*GOAL OF THE EXERCISE*: Output exactly the lines from the line that has "Open the Tools dropdown menu" through the last line of the data below, with no pictures.

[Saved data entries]
══════════════════════════════

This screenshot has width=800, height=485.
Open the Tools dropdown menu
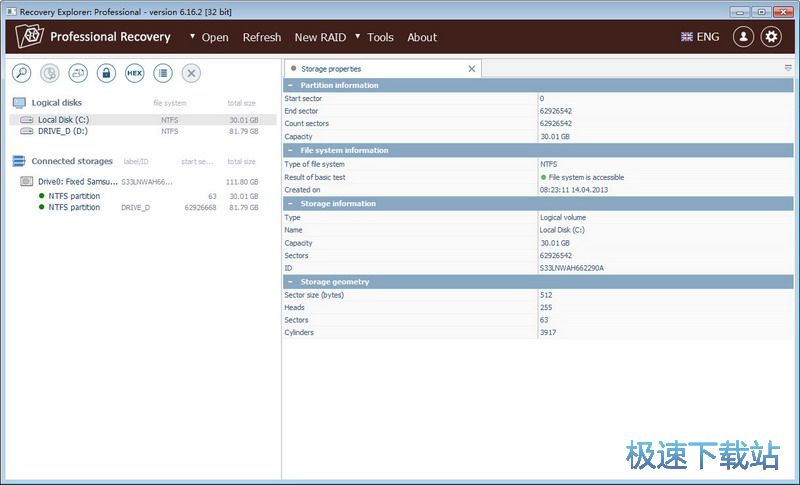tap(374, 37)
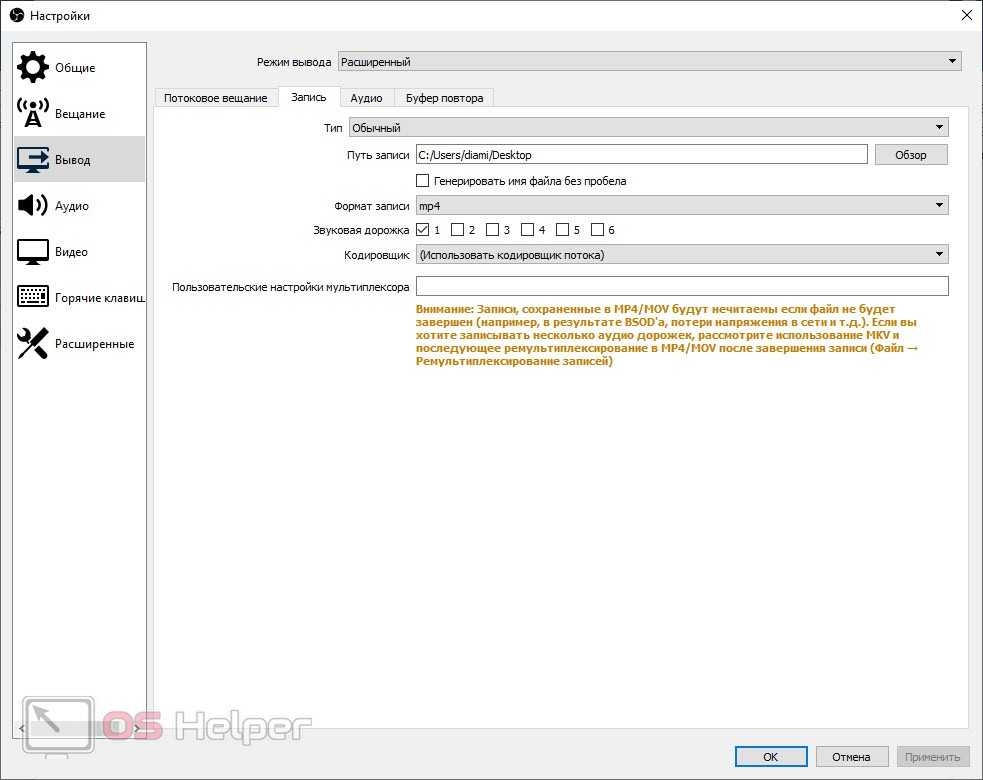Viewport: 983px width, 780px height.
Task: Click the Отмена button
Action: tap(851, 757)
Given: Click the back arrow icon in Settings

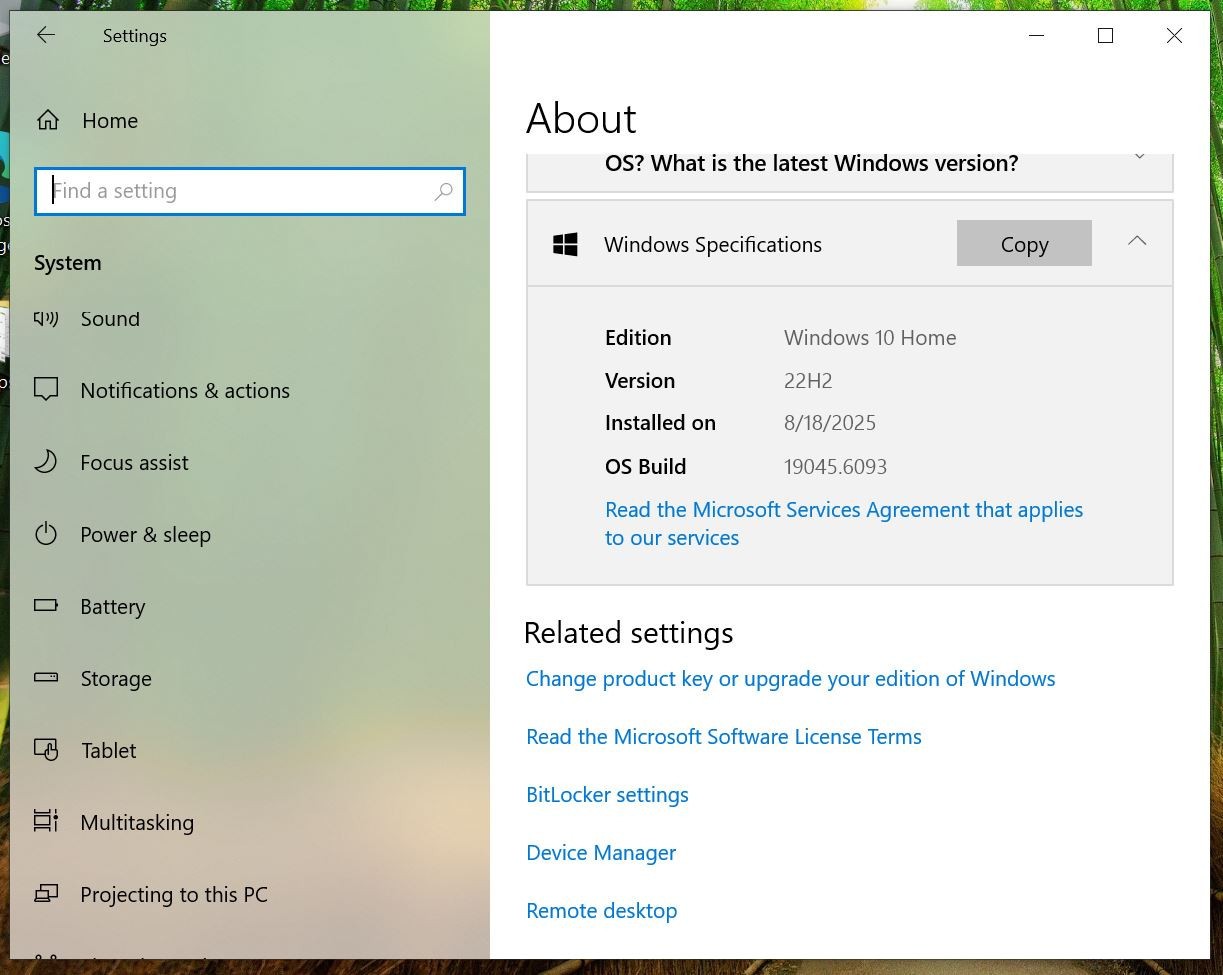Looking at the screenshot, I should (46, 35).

══════════════════════════════

*WRITTEN ANSWER*:
Open the Tools dropdown menu
tap(374, 37)
Viewport: 983px width, 780px height.
Task: Click the Отмена button
Action: tap(851, 757)
Given: Click the back arrow icon in Settings

Looking at the screenshot, I should (46, 35).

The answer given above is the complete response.